RECORD EXTRACTS

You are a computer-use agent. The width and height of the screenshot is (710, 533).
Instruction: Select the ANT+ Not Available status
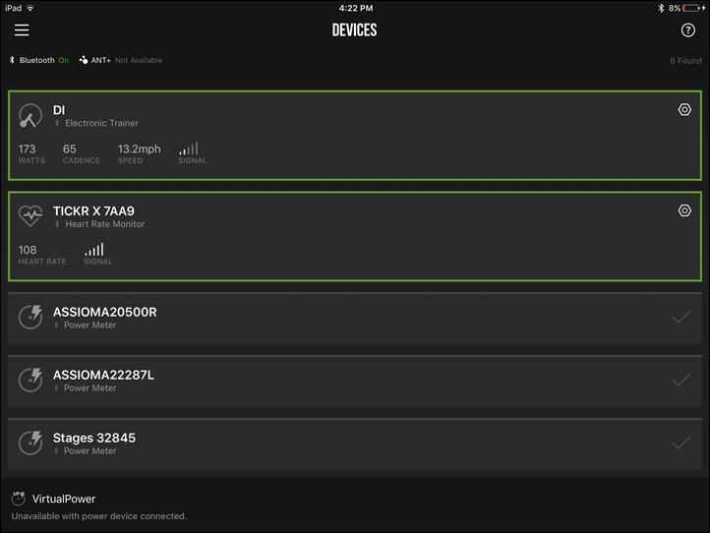click(x=120, y=60)
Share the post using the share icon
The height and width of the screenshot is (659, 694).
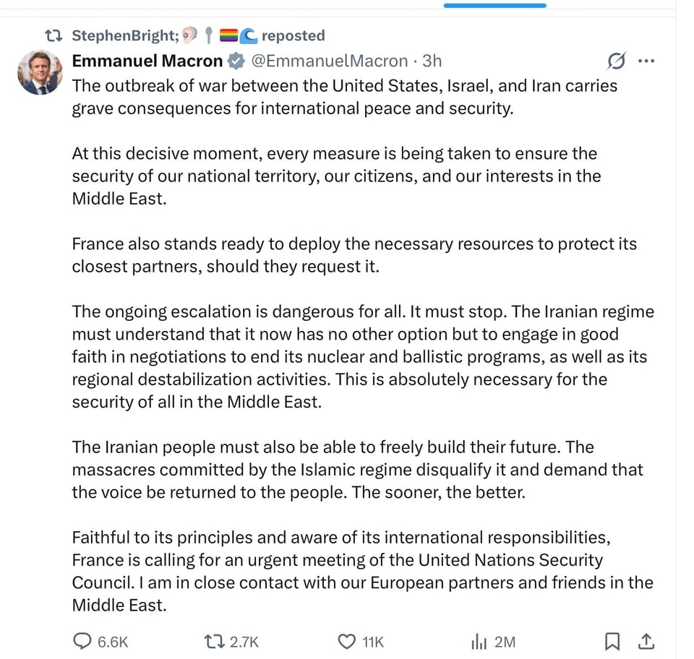click(x=646, y=641)
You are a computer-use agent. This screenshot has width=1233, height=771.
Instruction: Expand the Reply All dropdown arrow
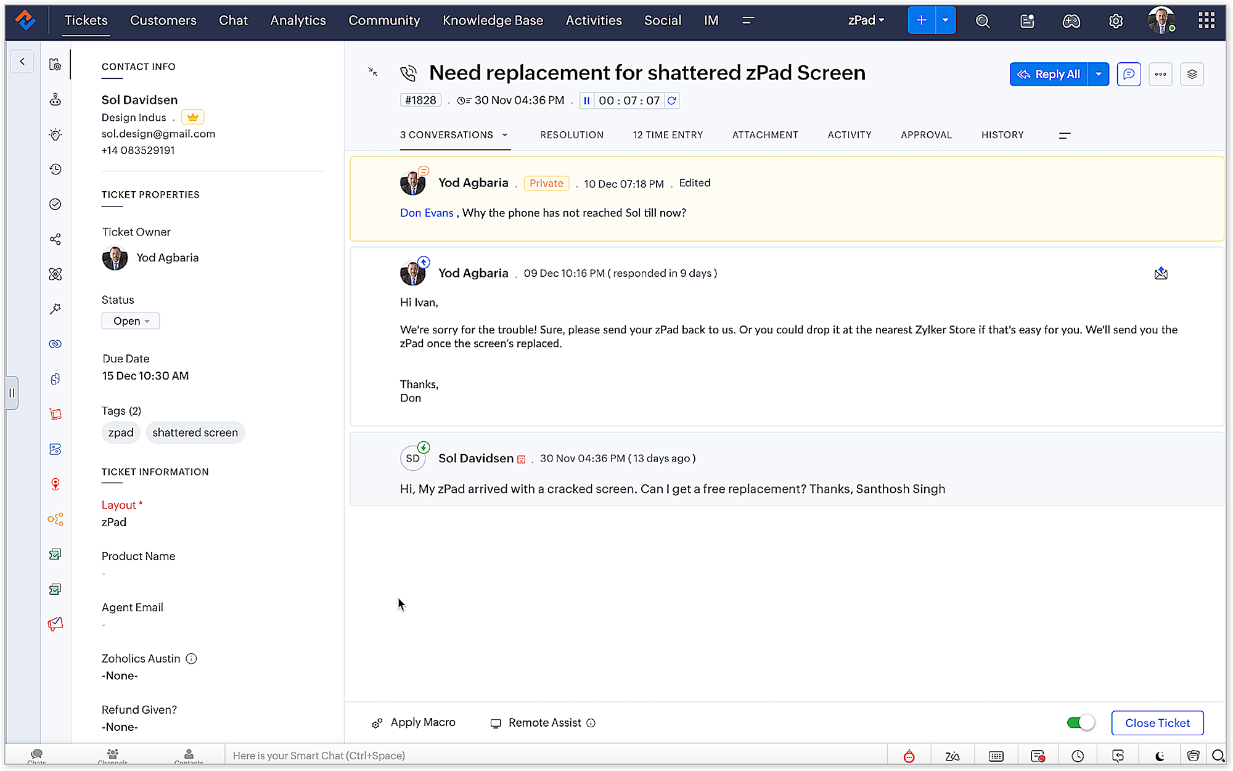(1099, 74)
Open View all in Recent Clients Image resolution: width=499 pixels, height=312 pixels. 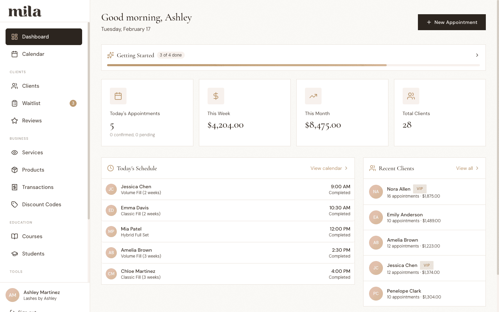467,168
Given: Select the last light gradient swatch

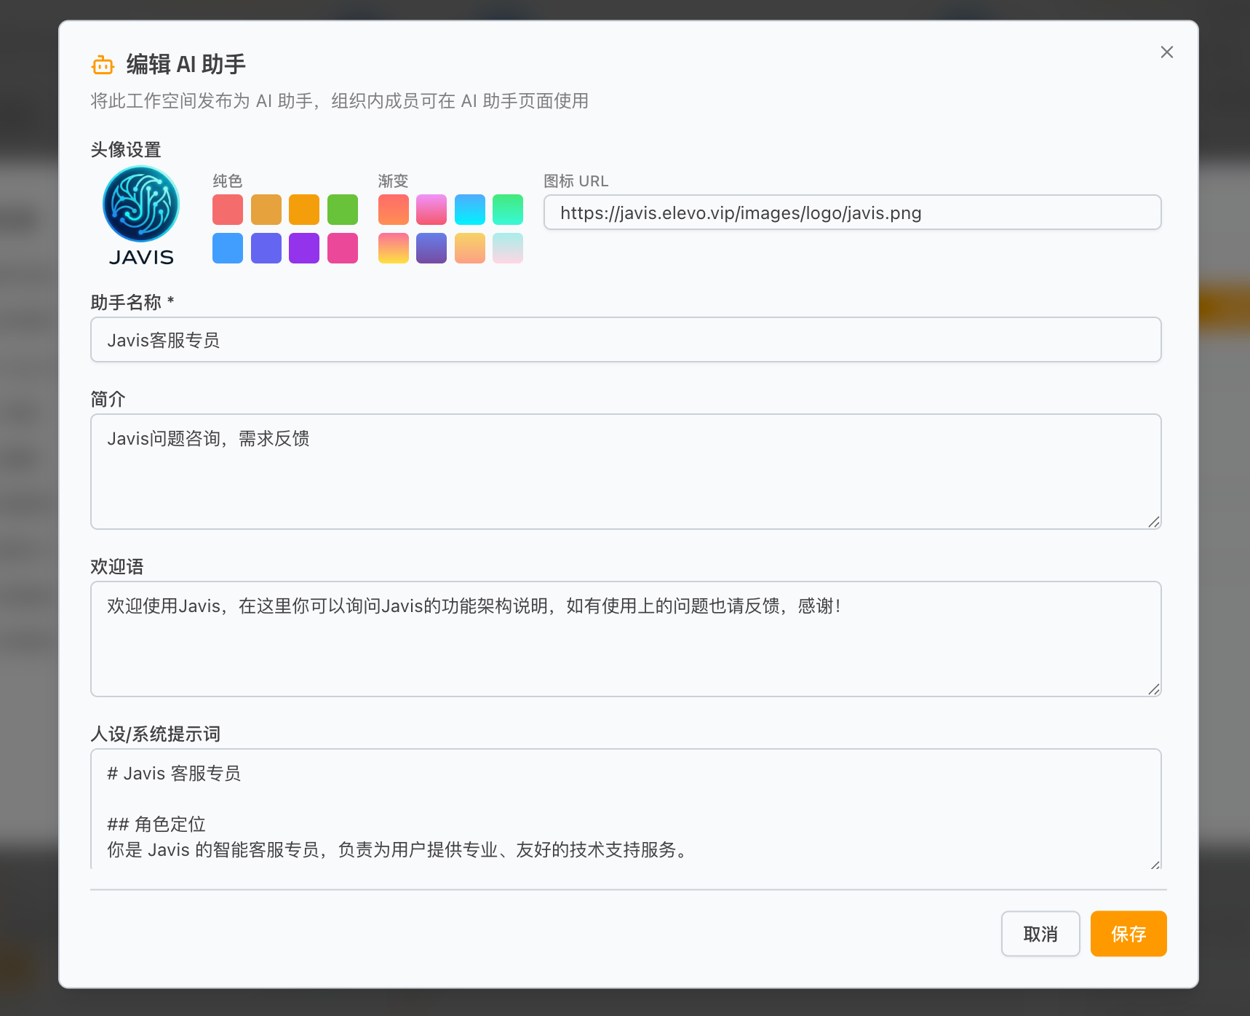Looking at the screenshot, I should (508, 248).
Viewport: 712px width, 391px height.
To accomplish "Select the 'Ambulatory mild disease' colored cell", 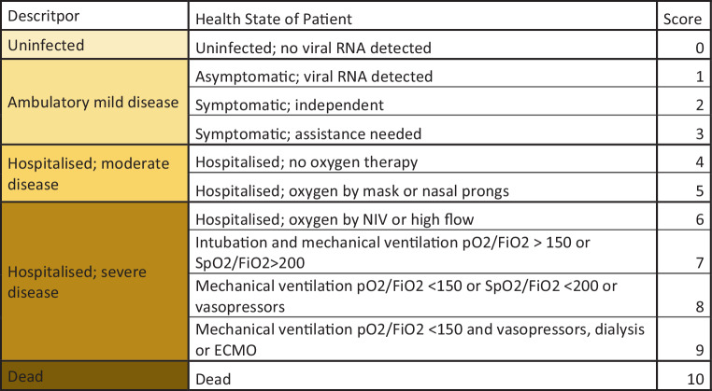I will pos(93,103).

STATED TASK
Copy out the items from the very start through the line that contains "click(x=646, y=641)", inclusive, and leave the pictures out.

THE ANSWER
You are a computer-use agent. The width and height of the screenshot is (710, 533).
Instruction: Select the ANT+ Not Available status
click(x=120, y=60)
Share the post using the share icon
The height and width of the screenshot is (659, 694).
click(x=646, y=641)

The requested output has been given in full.